Exercise instructions: Filter the listing so that only lines with the word "button" remain.

Data to process:
------

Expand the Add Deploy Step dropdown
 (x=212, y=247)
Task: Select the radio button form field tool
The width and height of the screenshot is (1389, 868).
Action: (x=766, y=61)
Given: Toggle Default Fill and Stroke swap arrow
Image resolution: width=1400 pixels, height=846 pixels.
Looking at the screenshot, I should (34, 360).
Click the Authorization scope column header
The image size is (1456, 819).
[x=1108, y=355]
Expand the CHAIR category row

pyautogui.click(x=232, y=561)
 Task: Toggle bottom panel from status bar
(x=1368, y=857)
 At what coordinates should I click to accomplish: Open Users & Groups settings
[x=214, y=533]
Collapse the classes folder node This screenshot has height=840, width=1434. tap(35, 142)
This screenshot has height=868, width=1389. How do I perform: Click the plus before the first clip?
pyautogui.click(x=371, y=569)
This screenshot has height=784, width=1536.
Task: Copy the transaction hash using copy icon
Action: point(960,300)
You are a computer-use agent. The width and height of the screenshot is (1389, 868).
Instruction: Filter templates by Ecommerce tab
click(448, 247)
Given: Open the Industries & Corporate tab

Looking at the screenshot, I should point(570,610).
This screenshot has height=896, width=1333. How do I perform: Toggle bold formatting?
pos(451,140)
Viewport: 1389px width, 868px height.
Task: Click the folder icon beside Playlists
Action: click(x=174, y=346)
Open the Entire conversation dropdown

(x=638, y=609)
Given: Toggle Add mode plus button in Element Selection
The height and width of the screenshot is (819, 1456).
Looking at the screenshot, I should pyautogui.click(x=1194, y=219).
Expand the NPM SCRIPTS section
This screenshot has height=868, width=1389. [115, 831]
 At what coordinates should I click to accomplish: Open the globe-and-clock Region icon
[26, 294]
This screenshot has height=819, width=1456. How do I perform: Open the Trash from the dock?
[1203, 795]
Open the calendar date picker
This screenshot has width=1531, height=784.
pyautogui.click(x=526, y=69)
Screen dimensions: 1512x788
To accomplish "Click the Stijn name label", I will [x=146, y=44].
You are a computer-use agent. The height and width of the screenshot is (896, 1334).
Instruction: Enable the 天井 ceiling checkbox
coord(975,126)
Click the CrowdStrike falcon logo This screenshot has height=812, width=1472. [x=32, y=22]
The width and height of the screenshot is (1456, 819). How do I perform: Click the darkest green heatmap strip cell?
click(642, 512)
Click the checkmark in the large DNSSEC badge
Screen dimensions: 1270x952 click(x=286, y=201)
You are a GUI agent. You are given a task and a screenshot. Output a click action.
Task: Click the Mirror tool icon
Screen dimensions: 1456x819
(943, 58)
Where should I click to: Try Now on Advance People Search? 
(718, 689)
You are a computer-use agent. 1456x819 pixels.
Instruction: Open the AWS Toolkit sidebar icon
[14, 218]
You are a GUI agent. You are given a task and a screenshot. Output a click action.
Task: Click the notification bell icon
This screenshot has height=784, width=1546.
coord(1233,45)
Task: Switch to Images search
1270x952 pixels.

------

Expected answer:
Task: Select the radio button form field tool
Given: Toggle Add mode plus button in Element Selection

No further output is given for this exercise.